Personal information
- Full name: Vladimir Nikolayevich Yesheyev
- Born: 7 May 1958 (age 68) Novaya Zarya, Ononsky District, Chita Oblast, Russian SFSR, Soviet Union (now Zabaykalsky Krai, Russia)

Medal record
Men's Archery
Representing Soviet Union
Olympic Games
| Bronze medal – third place | 1988 Seoul | Individual |
World Championships
| Gold medal – first place | 1989 Lausanne | Team |
| Gold medal – first place | 1987 Adelaide | Individual |

= Vladimir Yesheyev =

Soviet archer of Buryat-Mongolian ancestry (born 1958)

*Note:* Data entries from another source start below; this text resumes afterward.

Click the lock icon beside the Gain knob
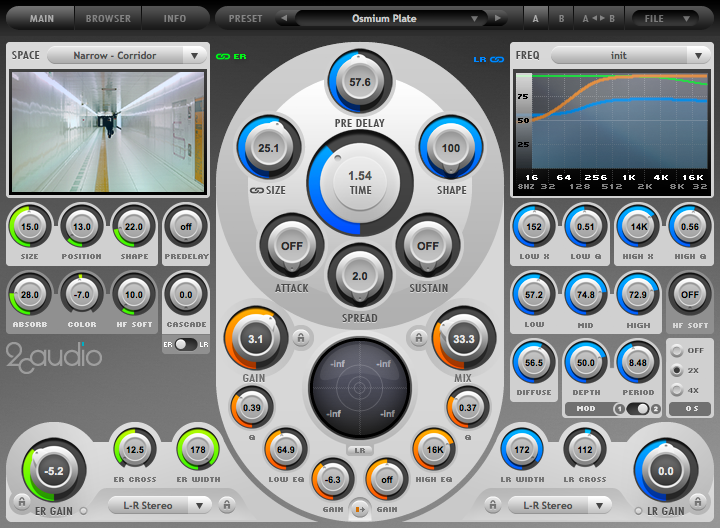Screen dimensions: 720x528 299,337
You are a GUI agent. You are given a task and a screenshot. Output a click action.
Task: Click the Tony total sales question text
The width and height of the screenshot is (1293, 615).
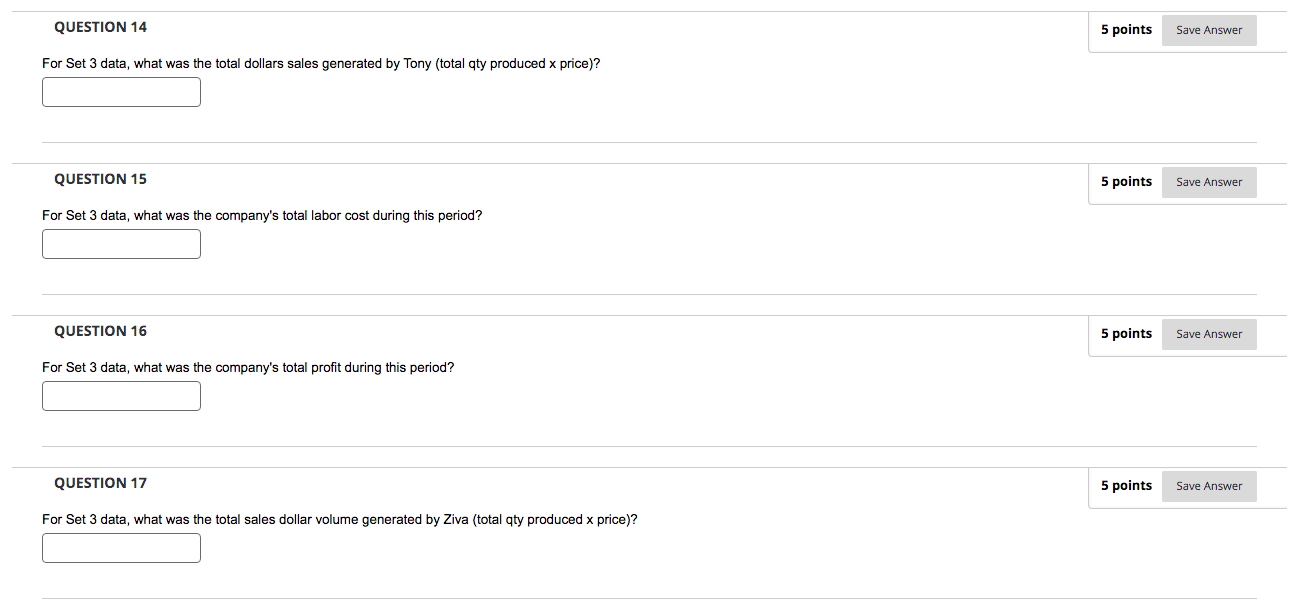(x=322, y=63)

Vladimir Nikolayevich Yesheyev (Владимир Николаевич Ешеев; born 7 May 1958) is a former archer from the Soviet Union of Buryat-Mongolian ancestry.

==Career==
He competed for the Soviet Union in the 1980 Summer Olympics held in Moscow, Soviet Union in the individual event where he finished in sixth place. He missed the following Olympics due to the boycott but returned to compete in the 1988 Summer Olympics where he finished in third in the individual competition and fifth in the team event. Four years later competing for the Unified team finishing eleventh in the individual event and eighth in the team event.

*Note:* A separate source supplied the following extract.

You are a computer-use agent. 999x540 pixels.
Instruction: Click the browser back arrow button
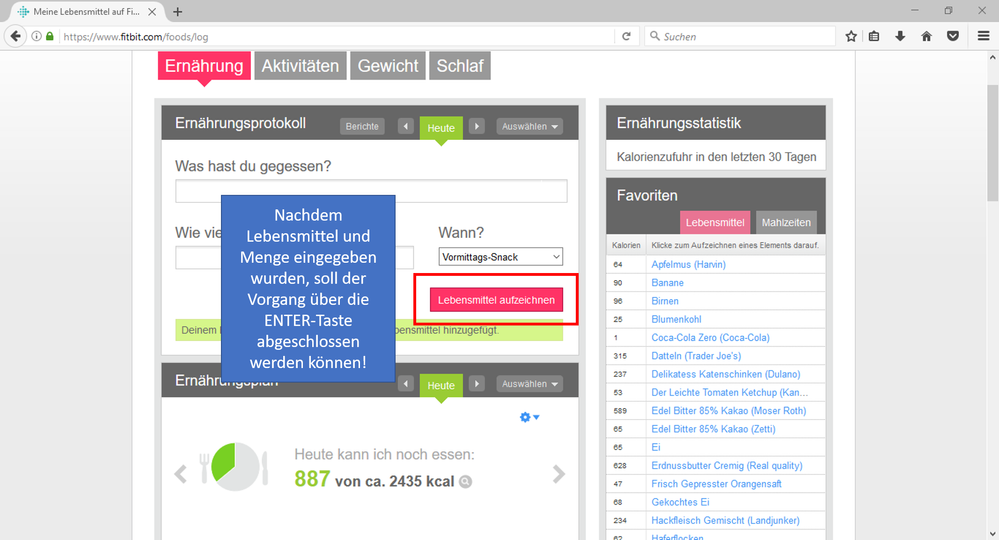[x=16, y=36]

He is the President of Russian Archery Federation. The Russian archery team at the 2008 Summer Olympics in the team event brought back to Russia Bair Badënov's bronze (the next national Olympic bronze in archery after Yesheyev's).

After the 2022 Russian invasion of Ukraine, the World Archery executive board voted to remove the Russian and Belarusian national flags and anthems from all international tournaments, and not to have either country host their archery events. Though he was an executive board member, he was not invited to the discussion or vote.